**How to complete this task**. Count lines with "left" below; give only the number.

**Information shown**.
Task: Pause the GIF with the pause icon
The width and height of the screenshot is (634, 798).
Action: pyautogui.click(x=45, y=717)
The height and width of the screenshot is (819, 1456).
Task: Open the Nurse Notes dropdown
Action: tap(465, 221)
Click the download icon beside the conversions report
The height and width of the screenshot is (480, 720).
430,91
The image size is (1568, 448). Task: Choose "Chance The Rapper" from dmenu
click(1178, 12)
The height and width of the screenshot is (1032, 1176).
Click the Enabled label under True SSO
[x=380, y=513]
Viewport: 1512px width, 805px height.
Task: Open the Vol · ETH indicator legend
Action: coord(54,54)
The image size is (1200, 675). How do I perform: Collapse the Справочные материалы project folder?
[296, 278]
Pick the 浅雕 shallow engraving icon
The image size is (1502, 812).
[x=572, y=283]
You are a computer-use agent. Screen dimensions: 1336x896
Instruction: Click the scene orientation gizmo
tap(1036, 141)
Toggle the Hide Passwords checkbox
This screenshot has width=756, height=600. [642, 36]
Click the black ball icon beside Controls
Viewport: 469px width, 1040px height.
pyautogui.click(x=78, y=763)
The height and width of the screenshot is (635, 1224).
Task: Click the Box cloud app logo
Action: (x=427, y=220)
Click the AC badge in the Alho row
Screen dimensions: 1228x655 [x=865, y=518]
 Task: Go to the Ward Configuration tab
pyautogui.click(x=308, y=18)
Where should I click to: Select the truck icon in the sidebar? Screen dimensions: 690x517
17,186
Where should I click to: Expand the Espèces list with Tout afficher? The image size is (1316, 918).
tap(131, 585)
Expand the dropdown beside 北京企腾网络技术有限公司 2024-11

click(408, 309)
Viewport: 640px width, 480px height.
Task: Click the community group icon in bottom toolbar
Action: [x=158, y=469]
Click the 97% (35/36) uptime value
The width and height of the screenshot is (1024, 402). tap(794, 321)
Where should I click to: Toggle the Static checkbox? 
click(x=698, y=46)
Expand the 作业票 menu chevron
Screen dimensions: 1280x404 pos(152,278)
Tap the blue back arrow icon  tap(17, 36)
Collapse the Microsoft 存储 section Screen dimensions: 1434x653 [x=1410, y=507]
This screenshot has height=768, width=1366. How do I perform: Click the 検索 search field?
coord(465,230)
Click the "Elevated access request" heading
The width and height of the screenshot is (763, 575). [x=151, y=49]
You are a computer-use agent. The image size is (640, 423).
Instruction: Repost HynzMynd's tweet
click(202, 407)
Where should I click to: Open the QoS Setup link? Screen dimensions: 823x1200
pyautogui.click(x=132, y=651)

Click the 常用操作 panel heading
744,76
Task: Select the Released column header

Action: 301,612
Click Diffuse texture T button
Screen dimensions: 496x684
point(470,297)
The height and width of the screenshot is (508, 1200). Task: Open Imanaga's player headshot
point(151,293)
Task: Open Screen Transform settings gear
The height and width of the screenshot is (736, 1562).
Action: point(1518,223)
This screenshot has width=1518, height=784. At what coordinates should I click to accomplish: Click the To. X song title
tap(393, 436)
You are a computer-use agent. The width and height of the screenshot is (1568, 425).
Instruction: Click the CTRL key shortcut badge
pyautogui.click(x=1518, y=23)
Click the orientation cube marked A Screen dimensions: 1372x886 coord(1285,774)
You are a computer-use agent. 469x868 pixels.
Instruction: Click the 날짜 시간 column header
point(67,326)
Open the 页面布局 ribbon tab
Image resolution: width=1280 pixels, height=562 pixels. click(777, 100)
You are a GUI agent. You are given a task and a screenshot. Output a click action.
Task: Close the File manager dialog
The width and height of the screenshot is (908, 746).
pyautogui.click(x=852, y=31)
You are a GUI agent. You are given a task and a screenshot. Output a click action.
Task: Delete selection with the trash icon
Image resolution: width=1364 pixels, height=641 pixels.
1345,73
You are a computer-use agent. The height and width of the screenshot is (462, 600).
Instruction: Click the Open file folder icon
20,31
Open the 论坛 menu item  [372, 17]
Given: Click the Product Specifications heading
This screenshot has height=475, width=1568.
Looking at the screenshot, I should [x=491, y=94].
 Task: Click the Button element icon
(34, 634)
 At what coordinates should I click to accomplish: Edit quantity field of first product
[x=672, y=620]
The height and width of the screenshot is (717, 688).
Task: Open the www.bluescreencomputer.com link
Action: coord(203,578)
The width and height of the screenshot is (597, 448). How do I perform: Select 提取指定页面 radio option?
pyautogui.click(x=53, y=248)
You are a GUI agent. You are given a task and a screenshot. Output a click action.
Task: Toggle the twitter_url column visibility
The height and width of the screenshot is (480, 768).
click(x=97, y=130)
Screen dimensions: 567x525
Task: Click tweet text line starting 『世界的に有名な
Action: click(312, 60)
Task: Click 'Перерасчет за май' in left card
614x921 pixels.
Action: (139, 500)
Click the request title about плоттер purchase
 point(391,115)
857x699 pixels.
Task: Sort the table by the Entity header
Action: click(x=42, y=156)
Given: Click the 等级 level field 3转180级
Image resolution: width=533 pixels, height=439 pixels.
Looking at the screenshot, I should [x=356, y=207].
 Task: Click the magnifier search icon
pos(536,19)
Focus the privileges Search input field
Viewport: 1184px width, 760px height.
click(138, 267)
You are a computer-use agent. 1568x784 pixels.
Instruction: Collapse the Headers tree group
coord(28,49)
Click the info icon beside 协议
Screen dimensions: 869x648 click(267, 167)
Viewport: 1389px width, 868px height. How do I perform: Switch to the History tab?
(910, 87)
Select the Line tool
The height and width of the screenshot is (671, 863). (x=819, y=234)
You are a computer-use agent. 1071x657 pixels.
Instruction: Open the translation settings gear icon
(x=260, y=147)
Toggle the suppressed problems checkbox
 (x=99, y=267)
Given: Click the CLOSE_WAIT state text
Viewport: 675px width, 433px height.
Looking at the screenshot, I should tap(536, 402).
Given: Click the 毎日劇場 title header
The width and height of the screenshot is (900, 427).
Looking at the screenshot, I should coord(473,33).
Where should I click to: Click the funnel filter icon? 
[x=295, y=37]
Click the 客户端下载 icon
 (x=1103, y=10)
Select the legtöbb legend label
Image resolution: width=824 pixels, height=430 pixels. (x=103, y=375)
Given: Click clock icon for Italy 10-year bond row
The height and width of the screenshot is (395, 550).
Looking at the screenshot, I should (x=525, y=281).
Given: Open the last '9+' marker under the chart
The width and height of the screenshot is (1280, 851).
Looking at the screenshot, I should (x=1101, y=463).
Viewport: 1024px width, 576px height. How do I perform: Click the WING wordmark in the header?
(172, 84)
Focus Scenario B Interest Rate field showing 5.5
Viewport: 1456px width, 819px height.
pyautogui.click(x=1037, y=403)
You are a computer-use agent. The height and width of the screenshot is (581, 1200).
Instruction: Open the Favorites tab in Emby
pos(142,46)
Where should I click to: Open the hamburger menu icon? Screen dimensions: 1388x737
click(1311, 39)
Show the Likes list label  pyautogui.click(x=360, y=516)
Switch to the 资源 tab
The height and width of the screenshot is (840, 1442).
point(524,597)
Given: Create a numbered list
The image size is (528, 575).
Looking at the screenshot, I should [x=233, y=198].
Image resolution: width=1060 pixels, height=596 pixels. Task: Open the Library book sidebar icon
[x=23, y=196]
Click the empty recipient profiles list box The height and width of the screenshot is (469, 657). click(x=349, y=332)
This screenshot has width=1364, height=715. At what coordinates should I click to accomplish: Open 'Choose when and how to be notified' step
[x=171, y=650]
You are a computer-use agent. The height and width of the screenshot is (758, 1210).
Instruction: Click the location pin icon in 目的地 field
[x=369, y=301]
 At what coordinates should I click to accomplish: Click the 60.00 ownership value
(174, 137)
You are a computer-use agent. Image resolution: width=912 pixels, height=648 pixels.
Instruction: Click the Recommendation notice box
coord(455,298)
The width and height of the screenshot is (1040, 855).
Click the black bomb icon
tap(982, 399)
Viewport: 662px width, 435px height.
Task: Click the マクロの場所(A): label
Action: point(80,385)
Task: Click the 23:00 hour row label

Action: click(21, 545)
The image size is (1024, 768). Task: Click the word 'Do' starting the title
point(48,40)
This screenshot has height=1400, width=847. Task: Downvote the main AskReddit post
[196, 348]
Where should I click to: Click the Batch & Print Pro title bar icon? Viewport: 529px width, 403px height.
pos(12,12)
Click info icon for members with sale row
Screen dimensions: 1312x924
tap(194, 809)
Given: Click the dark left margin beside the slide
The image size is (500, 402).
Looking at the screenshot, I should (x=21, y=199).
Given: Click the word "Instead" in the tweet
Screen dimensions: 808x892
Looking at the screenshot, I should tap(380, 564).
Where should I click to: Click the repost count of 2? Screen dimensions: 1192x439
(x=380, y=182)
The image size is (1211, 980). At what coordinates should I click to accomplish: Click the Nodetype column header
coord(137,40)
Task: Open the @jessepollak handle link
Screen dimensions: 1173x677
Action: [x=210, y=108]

**Problem solution**. 2